Located in southeastern NC, about 20 miles from the ocean, and 3 miles from a river. The melon type plant appeared last year (and again this year, significantly larger). Looks almost like a delicate ivy, with curlie Q's and little 1inch long cucmber scented melon looking things. 

The wild squash thing appeared 4-6 weeks ago, has yellow/orange flowers and it looks like a squash, just green and lumpy.

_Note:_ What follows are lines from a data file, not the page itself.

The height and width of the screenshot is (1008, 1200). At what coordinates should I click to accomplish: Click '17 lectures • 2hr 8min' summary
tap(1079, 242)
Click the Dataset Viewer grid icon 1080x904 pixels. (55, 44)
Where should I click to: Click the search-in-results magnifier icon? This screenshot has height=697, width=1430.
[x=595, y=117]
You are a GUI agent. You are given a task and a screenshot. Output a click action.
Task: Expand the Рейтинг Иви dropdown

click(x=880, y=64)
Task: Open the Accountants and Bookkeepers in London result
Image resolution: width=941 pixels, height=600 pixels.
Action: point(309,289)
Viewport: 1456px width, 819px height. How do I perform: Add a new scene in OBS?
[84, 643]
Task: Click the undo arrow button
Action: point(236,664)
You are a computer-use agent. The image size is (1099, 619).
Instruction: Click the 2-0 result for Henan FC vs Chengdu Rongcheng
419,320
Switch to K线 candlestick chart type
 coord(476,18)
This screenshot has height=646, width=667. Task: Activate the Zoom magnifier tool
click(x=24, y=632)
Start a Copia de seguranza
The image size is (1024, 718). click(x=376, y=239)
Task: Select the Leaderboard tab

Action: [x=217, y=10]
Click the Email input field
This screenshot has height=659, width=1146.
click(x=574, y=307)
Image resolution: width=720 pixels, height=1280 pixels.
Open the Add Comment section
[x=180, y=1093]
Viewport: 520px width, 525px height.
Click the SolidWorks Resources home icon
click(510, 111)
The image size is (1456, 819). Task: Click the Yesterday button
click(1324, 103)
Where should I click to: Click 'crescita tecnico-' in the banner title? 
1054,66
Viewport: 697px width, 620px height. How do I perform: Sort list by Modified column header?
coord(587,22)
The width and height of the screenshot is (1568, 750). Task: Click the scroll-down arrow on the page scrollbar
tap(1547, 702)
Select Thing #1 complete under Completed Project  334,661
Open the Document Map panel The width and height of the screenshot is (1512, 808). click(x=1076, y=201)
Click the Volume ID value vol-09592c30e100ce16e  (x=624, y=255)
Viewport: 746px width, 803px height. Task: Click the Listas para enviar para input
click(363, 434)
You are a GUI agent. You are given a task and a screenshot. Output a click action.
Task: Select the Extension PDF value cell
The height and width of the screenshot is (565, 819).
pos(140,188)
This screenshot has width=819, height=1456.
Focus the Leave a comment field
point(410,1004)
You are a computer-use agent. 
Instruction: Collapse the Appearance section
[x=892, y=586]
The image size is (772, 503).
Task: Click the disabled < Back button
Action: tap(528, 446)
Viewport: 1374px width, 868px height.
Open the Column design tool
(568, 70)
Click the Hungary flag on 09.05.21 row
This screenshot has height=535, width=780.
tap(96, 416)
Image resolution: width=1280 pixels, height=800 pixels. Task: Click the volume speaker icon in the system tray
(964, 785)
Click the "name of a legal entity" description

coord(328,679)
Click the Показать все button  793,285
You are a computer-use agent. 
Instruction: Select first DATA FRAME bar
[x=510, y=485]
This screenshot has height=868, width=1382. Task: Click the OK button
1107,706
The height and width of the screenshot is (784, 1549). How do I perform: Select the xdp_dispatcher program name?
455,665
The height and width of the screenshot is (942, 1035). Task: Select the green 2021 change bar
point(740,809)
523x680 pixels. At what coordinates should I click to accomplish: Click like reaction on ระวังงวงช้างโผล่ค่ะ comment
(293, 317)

I have chickens that get to free range (but they stay in our yard) and get scraps. I haven't seen these anywhere before. I even hunted through the woods. Any ideas what these things are, and can I eat them?


----------



## Allen W (Aug 2, 2008)

The top one is a random squash, pumpkin or maybe gourd cross seed that grew.


I don't remember what the second plant is of the top of my head but have seen it.


----------



## fishhead (Jul 19, 2006)

The second one sort of looks like our wild cucumber but without the spines.


----------



## ldc (Oct 11, 2006)

The little ones are some kind of passion fruit; I recognize fruit/seeds. The 1st squash looks just like a type of bitter gourd, much prized in Asia...


----------



## rhaige9 (Oct 31, 2010)

Cucamelon is what the second one looks like.


----------